It is early afternoon on Sunday and I am gently bubbling in the liturgical afterglow. We were summer scant today, seven in the pews, and many gone who normally fill the Sunday tasks. So I was priest, preacher and acolyte to myself, and altar guild after service. Took communion to my healing shut-in, who, praise be, thinks she will be among us again soon. So now all is tended and tucked away, the worshippers fed on word and sacrament, coffee, cake and fellowship and sent out to be the church in the world. I am a bit weary. Sermon-writing Saturdays after a full work-week take an energy toll, even when supported by spirited RevGals both blog-ly and physically present, to provide encouragement, inspiration, distraction and a good laugh. But if a long day of sermonizing is the price of admission to preach and celebrate the Eucharist I will pay it joyfully. For the Spirit had my back today. The 1752 words of the sermon became more than they were on paper, came alive, took flight. Not of my doing. I allowed, enjoyed and marveled at it all. Twenty-two minutes, the person whom I asked to time it told me. Worth every minute, she said. Unsolicited. And when we got to the Lord's prayer in the service, I thought I just might levitate, the prayer was so immediate and vibrant and real.

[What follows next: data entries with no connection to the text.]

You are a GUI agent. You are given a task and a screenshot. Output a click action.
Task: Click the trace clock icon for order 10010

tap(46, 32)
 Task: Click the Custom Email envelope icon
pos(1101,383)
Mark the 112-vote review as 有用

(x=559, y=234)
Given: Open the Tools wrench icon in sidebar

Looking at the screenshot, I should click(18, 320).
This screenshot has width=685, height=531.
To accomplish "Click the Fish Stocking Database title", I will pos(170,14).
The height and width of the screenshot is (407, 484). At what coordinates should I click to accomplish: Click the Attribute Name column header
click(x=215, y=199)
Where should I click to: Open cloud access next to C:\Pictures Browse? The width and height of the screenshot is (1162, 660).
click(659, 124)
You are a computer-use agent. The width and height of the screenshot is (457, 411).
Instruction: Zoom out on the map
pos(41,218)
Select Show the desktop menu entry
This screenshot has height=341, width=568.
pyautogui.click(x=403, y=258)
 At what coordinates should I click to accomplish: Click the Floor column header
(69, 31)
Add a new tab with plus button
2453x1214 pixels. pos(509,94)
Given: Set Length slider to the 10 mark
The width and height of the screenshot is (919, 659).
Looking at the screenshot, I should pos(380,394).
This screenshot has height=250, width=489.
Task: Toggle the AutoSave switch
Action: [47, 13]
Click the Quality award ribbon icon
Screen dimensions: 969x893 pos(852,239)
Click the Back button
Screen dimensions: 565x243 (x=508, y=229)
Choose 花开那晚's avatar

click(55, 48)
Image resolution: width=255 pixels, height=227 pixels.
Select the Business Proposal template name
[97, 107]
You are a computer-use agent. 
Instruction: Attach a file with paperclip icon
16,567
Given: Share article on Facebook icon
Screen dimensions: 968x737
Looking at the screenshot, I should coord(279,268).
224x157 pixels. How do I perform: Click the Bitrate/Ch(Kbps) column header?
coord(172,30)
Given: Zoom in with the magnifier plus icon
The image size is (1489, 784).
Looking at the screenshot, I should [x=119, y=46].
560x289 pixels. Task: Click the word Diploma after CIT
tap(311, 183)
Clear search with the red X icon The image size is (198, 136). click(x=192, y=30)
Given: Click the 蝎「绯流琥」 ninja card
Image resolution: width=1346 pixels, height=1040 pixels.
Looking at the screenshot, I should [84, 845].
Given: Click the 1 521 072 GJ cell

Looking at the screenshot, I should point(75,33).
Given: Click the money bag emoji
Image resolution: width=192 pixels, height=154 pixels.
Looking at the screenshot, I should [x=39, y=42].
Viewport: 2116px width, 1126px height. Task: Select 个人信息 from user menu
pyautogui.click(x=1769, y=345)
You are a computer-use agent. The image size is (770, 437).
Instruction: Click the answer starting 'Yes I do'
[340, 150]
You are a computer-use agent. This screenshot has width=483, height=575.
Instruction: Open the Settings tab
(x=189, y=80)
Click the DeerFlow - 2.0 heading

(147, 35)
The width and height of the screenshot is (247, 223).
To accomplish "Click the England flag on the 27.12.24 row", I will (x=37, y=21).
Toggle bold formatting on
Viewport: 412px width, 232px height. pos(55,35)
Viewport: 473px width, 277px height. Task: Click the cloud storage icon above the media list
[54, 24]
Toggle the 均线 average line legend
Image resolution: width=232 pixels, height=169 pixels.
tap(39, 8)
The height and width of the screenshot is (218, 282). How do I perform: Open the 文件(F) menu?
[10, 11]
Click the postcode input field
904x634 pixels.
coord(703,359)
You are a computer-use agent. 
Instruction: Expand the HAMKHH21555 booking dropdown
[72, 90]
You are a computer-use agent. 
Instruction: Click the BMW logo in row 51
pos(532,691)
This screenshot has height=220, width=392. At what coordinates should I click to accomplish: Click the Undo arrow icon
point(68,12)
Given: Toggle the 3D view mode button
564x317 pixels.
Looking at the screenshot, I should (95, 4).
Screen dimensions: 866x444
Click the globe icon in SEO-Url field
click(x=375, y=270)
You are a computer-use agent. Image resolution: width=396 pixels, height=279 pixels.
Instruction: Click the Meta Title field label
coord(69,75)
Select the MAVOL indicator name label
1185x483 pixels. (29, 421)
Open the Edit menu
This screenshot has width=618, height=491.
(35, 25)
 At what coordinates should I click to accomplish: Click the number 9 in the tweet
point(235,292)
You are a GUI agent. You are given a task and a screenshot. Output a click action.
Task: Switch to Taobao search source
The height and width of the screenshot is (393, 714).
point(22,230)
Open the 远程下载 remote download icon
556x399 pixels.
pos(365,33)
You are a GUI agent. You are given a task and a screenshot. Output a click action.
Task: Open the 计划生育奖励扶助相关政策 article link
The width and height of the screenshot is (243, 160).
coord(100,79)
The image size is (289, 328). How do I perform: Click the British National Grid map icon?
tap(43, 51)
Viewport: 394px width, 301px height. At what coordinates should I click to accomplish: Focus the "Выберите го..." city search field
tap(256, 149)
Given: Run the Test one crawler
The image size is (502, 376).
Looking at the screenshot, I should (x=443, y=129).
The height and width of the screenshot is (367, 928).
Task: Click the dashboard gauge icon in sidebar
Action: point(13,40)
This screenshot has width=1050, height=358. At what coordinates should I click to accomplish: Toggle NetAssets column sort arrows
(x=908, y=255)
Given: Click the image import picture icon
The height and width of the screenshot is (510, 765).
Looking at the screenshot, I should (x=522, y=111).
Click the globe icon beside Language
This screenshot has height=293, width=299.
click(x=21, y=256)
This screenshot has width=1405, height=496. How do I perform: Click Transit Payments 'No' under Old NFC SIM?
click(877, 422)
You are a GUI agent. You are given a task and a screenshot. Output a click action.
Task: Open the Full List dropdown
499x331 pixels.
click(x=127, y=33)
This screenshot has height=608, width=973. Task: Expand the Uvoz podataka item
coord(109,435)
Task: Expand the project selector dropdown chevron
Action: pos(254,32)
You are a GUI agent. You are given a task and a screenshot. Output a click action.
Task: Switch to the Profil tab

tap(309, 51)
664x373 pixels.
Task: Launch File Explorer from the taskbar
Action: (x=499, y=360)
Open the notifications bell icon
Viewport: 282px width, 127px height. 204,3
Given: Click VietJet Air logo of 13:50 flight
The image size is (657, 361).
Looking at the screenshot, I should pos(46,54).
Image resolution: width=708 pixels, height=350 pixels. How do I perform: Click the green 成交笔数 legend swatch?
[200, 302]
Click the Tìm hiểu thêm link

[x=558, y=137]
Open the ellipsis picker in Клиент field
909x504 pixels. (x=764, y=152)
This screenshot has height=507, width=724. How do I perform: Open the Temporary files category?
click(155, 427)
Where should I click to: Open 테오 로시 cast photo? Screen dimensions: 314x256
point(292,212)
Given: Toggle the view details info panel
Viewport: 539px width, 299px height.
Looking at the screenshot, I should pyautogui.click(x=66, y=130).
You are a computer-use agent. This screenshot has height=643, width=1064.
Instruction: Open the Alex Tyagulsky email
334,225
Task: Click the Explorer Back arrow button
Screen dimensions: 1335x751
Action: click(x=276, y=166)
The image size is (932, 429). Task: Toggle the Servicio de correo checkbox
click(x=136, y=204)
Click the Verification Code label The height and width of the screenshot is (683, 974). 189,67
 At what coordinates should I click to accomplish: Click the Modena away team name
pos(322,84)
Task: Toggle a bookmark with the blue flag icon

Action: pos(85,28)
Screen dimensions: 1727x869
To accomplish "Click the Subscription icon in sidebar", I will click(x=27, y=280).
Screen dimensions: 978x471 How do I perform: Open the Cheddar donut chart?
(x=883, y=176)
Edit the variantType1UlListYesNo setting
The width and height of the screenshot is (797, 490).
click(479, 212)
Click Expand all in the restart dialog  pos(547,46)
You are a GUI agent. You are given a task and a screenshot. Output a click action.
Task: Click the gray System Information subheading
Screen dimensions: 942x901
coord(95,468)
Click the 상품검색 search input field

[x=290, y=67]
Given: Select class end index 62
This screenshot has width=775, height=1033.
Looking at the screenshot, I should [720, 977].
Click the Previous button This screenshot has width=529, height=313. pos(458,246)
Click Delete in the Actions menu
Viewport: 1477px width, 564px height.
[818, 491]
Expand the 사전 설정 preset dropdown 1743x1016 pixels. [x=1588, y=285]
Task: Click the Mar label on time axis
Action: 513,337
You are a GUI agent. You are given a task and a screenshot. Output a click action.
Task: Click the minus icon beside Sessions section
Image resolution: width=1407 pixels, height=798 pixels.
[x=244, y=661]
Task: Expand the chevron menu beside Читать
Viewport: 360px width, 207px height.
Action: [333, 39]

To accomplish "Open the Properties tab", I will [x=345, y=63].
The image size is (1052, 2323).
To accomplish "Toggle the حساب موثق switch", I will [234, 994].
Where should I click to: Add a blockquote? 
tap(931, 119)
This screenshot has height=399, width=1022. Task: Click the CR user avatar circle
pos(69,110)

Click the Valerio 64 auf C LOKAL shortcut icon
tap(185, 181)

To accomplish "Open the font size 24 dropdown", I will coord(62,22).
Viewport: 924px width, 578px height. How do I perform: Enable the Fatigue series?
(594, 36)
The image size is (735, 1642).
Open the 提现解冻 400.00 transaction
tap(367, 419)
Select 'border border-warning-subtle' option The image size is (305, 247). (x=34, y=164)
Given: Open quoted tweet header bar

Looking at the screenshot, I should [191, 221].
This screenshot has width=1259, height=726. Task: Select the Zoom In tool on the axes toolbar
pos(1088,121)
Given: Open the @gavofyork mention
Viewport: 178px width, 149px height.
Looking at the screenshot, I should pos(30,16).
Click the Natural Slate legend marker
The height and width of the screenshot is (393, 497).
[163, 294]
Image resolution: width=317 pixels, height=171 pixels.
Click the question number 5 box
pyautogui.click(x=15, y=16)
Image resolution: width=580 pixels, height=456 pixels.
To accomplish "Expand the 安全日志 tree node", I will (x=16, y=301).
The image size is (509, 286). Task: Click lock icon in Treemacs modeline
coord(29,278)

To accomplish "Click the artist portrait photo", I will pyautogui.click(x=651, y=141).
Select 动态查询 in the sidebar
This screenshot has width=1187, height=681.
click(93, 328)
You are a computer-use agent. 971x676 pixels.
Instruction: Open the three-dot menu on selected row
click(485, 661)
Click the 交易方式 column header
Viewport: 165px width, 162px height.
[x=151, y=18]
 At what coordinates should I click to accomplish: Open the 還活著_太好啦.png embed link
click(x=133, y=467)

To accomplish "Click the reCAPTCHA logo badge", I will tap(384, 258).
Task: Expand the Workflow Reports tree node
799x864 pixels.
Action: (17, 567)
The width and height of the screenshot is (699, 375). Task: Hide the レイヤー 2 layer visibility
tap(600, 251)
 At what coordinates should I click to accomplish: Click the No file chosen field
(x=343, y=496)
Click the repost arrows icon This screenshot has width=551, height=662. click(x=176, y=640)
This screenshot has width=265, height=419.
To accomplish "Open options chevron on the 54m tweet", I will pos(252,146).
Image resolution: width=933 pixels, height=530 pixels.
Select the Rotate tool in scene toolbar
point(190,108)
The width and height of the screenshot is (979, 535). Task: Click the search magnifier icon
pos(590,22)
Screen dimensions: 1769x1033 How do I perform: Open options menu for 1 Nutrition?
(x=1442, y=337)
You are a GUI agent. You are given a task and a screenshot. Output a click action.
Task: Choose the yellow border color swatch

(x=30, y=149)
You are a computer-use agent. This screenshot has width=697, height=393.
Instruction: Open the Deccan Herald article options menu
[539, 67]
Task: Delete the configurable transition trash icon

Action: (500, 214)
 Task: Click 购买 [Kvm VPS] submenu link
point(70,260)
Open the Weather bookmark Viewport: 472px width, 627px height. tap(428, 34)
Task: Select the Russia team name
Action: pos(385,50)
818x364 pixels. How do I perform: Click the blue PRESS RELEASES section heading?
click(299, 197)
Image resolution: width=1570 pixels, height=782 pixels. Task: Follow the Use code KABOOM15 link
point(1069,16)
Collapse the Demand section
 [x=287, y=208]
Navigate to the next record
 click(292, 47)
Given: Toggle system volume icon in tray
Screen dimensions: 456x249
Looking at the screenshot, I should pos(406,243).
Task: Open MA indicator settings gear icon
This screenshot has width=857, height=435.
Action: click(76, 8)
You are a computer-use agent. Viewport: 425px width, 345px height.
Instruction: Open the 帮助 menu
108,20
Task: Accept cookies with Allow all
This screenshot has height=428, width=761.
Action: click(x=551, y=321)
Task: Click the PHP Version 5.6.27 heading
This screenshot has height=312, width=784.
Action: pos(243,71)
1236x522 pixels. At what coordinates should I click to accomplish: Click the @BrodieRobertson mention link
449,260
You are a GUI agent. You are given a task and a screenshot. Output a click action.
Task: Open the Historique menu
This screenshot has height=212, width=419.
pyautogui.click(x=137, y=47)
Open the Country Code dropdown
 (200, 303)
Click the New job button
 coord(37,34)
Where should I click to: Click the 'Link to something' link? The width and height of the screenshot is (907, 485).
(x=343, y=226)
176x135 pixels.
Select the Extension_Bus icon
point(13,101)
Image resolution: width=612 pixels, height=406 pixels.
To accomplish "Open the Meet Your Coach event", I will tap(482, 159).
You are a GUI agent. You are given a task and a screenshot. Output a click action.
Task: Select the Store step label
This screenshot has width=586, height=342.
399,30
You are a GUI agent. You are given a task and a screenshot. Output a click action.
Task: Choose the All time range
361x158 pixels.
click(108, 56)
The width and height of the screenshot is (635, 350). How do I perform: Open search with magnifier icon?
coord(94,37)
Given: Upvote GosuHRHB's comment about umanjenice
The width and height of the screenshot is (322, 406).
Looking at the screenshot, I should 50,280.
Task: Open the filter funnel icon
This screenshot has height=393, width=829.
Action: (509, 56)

My healing shut-in person has been struggling, we have been praying. She tells me just this week, she not only feels better physically but has this sense of Presence-with-her that she has been missing for a long time. She says that just this week she needed comfort and felt drawn to the Lord's Prayer "for some odd reason." I got to hold the baby I baptized on Easter, who is her youngest granddaughter, and to preach an impromptu children's sermon to the baby's big sister "almost five" who asked what my OneEpiscopalian bracelet meant.
Here I have been looking for bread and eggs and fish, but God has given me God's indwelling Spirit. Imagine that.